→ Ziel der Aufgabe
Geben Sie die nachstehenden Daten vollständig und Zeile für Zeile unverändert wieder.

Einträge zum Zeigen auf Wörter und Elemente

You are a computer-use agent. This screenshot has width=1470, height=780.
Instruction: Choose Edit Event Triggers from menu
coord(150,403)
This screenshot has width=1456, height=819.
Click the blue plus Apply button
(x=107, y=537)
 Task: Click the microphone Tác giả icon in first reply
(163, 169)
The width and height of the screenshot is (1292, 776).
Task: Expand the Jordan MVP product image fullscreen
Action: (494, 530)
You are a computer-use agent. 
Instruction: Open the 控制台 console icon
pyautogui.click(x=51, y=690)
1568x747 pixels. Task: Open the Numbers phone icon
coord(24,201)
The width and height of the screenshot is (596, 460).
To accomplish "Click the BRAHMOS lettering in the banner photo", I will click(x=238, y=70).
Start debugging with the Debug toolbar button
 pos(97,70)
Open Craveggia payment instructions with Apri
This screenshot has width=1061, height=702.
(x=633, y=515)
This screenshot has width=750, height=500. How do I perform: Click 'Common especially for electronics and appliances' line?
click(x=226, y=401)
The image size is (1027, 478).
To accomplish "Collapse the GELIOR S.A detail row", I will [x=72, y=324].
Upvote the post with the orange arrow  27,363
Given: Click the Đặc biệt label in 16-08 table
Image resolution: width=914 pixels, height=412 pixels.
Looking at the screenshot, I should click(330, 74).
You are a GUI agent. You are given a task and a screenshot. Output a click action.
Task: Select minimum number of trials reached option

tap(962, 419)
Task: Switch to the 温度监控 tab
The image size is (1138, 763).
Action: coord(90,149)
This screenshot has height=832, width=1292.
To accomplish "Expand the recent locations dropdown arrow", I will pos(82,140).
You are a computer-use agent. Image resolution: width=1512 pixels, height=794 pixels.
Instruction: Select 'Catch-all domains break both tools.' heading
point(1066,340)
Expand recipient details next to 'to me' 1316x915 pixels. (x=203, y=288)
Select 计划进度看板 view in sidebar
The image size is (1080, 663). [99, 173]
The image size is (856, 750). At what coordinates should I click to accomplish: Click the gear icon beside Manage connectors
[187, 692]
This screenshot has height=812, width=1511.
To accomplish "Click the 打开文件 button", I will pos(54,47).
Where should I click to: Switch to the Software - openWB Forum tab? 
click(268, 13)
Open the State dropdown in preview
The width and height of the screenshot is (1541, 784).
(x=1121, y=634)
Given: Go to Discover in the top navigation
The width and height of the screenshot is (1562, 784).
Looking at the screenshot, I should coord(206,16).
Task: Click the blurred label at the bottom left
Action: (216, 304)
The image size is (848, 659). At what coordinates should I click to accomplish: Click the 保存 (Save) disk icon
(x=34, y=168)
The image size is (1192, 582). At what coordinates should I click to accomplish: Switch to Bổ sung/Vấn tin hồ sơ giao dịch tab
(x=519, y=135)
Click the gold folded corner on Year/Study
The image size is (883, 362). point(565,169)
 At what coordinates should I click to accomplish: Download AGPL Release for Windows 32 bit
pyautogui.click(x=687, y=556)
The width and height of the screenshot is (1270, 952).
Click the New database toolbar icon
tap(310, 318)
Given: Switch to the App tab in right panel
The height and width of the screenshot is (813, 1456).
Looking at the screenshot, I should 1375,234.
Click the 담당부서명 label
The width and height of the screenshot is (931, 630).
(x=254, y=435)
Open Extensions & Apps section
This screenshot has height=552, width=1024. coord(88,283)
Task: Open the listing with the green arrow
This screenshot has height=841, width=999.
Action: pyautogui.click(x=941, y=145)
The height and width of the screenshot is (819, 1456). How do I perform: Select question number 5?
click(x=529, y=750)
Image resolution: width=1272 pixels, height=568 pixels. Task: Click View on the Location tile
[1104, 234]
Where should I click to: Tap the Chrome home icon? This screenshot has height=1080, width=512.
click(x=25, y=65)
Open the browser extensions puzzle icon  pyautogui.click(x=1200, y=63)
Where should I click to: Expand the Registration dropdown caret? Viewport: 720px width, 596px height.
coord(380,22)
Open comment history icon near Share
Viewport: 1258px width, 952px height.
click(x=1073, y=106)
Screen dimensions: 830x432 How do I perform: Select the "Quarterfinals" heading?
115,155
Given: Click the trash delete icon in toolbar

→ Ergebnis der Übung
You are a computer-use agent. This screenshot has width=1470, height=780.
Instruction: Choose Edit Event Triggers from menu
coord(150,403)
This screenshot has width=1456, height=819.
Click the blue plus Apply button
(x=107, y=537)
 Task: Click the microphone Tác giả icon in first reply
(163, 169)
The width and height of the screenshot is (1292, 776).
Task: Expand the Jordan MVP product image fullscreen
Action: (494, 530)
You are a computer-use agent. 
Instruction: Open the 控制台 console icon
pyautogui.click(x=51, y=690)
1568x747 pixels. Task: Open the Numbers phone icon
coord(24,201)
The width and height of the screenshot is (596, 460).
To accomplish "Click the BRAHMOS lettering in the banner photo", I will click(x=238, y=70).
Start debugging with the Debug toolbar button
 pos(97,70)
Open Craveggia payment instructions with Apri
This screenshot has width=1061, height=702.
(x=633, y=515)
This screenshot has width=750, height=500. How do I perform: Click 'Common especially for electronics and appliances' line?
click(x=226, y=401)
The image size is (1027, 478).
To accomplish "Collapse the GELIOR S.A detail row", I will [x=72, y=324].
Upvote the post with the orange arrow  27,363
Given: Click the Đặc biệt label in 16-08 table
Image resolution: width=914 pixels, height=412 pixels.
Looking at the screenshot, I should click(330, 74).
You are a GUI agent. You are given a task and a screenshot. Output a click action.
Task: Select minimum number of trials reached option

tap(962, 419)
Task: Switch to the 温度监控 tab
The image size is (1138, 763).
Action: coord(90,149)
This screenshot has height=832, width=1292.
To accomplish "Expand the recent locations dropdown arrow", I will pos(82,140).
You are a computer-use agent. Image resolution: width=1512 pixels, height=794 pixels.
Instruction: Select 'Catch-all domains break both tools.' heading
point(1066,340)
Expand recipient details next to 'to me' 1316x915 pixels. (x=203, y=288)
Select 计划进度看板 view in sidebar
The image size is (1080, 663). [99, 173]
The image size is (856, 750). At what coordinates should I click to accomplish: Click the gear icon beside Manage connectors
[187, 692]
This screenshot has height=812, width=1511.
To accomplish "Click the 打开文件 button", I will pos(54,47).
Where should I click to: Switch to the Software - openWB Forum tab? 
click(268, 13)
Open the State dropdown in preview
The width and height of the screenshot is (1541, 784).
(x=1121, y=634)
Given: Go to Discover in the top navigation
The width and height of the screenshot is (1562, 784).
Looking at the screenshot, I should coord(206,16).
Task: Click the blurred label at the bottom left
Action: (216, 304)
The image size is (848, 659). At what coordinates should I click to accomplish: Click the 保存 (Save) disk icon
(x=34, y=168)
The image size is (1192, 582). At what coordinates should I click to accomplish: Switch to Bổ sung/Vấn tin hồ sơ giao dịch tab
(x=519, y=135)
Click the gold folded corner on Year/Study
The image size is (883, 362). point(565,169)
 At what coordinates should I click to accomplish: Download AGPL Release for Windows 32 bit
pyautogui.click(x=687, y=556)
The width and height of the screenshot is (1270, 952).
Click the New database toolbar icon
tap(310, 318)
Given: Switch to the App tab in right panel
The height and width of the screenshot is (813, 1456).
Looking at the screenshot, I should 1375,234.
Click the 담당부서명 label
The width and height of the screenshot is (931, 630).
(x=254, y=435)
Open Extensions & Apps section
This screenshot has height=552, width=1024. coord(88,283)
Task: Open the listing with the green arrow
This screenshot has height=841, width=999.
Action: pyautogui.click(x=941, y=145)
The height and width of the screenshot is (819, 1456). How do I perform: Select question number 5?
click(x=529, y=750)
Image resolution: width=1272 pixels, height=568 pixels. Task: Click View on the Location tile
[1104, 234]
Where should I click to: Tap the Chrome home icon? This screenshot has height=1080, width=512.
click(x=25, y=65)
Open the browser extensions puzzle icon  pyautogui.click(x=1200, y=63)
Where should I click to: Expand the Registration dropdown caret? Viewport: 720px width, 596px height.
coord(380,22)
Open comment history icon near Share
Viewport: 1258px width, 952px height.
click(x=1073, y=106)
Screen dimensions: 830x432 How do I perform: Select the "Quarterfinals" heading?
115,155
Given: Click the trash delete icon in toolbar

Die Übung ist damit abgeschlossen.